Adult lake sturgeon (Acipenser fulvescens Rafinesque, 1817) occurrence in the Muskegon River system,a Lake Michigan drowned river mouth,USA

Recent advancements in telemetry have allowed managers and researchers to conduct comprehensive studies on the movement ecology of lake sturgeon (Acipenser fulvescens), a species of conservation concern in most of the Laurentian Great Lakes basin. In Michigan waters of Lake Michigan, drowned river mouth systems (a protected lake-like habitat that connects a river to lake) support 4 of 11 remaining lake sturgeon populations. One of those remnant populations is supported by the Muskegon River, a drowned river mouth system consisting of both Muskegon Lake and the Muskegon River.
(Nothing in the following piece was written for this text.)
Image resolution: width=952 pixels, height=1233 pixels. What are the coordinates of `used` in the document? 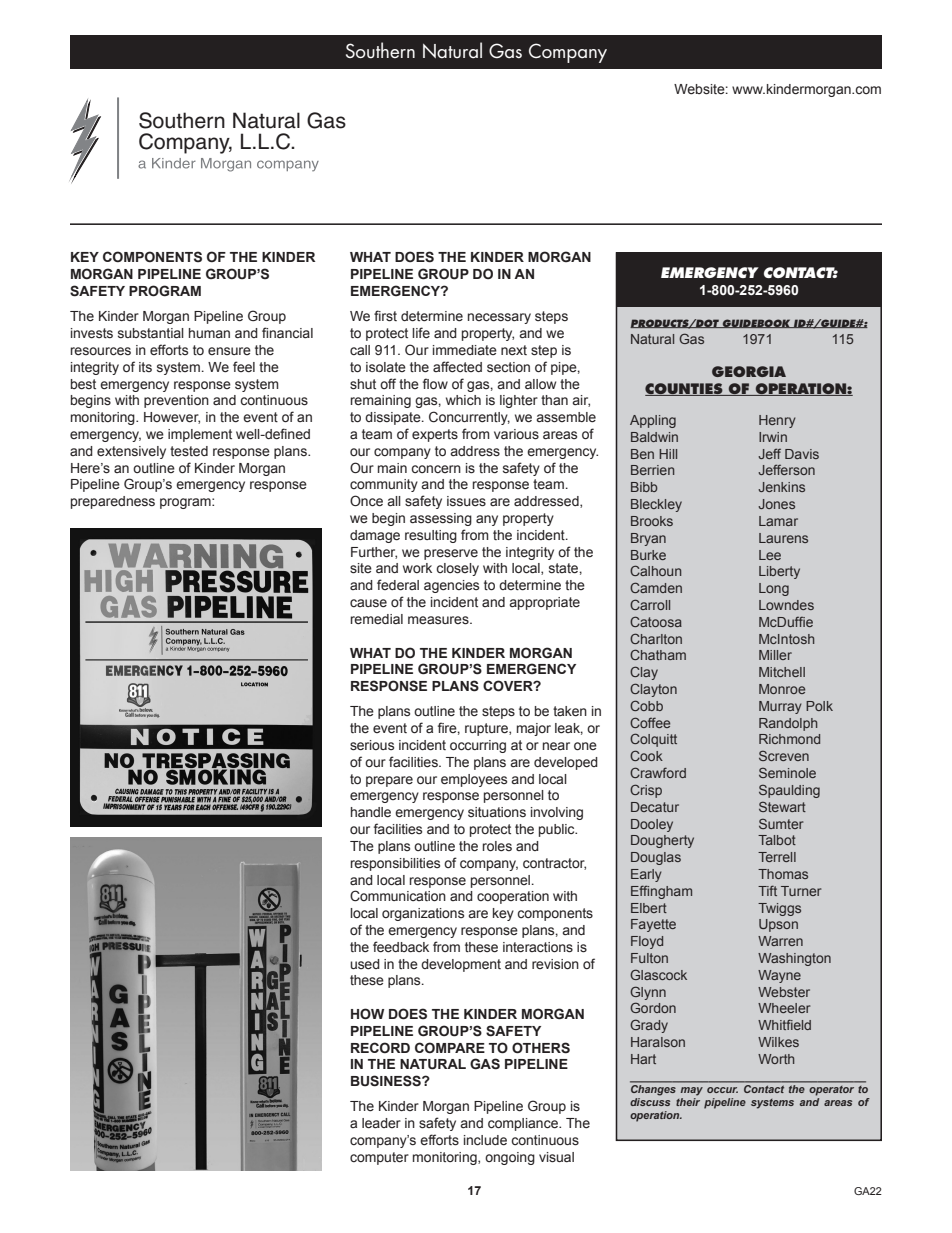 It's located at (365, 964).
The objectives of this 6-year telemetry study were to determine whether adult lake sturgeon occupied the Muskegon River system outside of the spawning season (defined as March to July), to quantify their use of the system annually, and to identify and characterize patterns in occurrence. A total of 21 adult lake sturgeon implanted with acoustic transmitters were passively monitored throughout the year during 2012–2017. Eighty-two percent of tagged fish at large were detected ≥1 day in the Muskegon River system annually, and tagged lake sturgeon were frequently detected during both spawning and non-spawning time periods. Residency index (i.e., no. detection days/365 days) values indicated that adult lake sturgeon were not only detected throughout the year but that they occupied the Muskegon River system for an average of 130 days each year (residency index = 0.36 ± 0.05 SE) during our most spatially intensive acoustic monitoring in 2016–2017. Additionally, 24% of tagged lake sturgeon were primary residents (i.e., residency index >0.5) of the Muskegon River system in both years. Adult lake sturgeon followed 1 of 3 patterns of occurrence based on individual detection histories, and those patterns varied temporally and by the relative amount of use (i.e., high, medium, and low). Our findings build on previous research that found drowned river mouth systems in Lake Michigan can be important nursery habitats for juvenile lake sturgeon by showing that these habitats also can be used extensively by adult lake sturgeon throughout the year.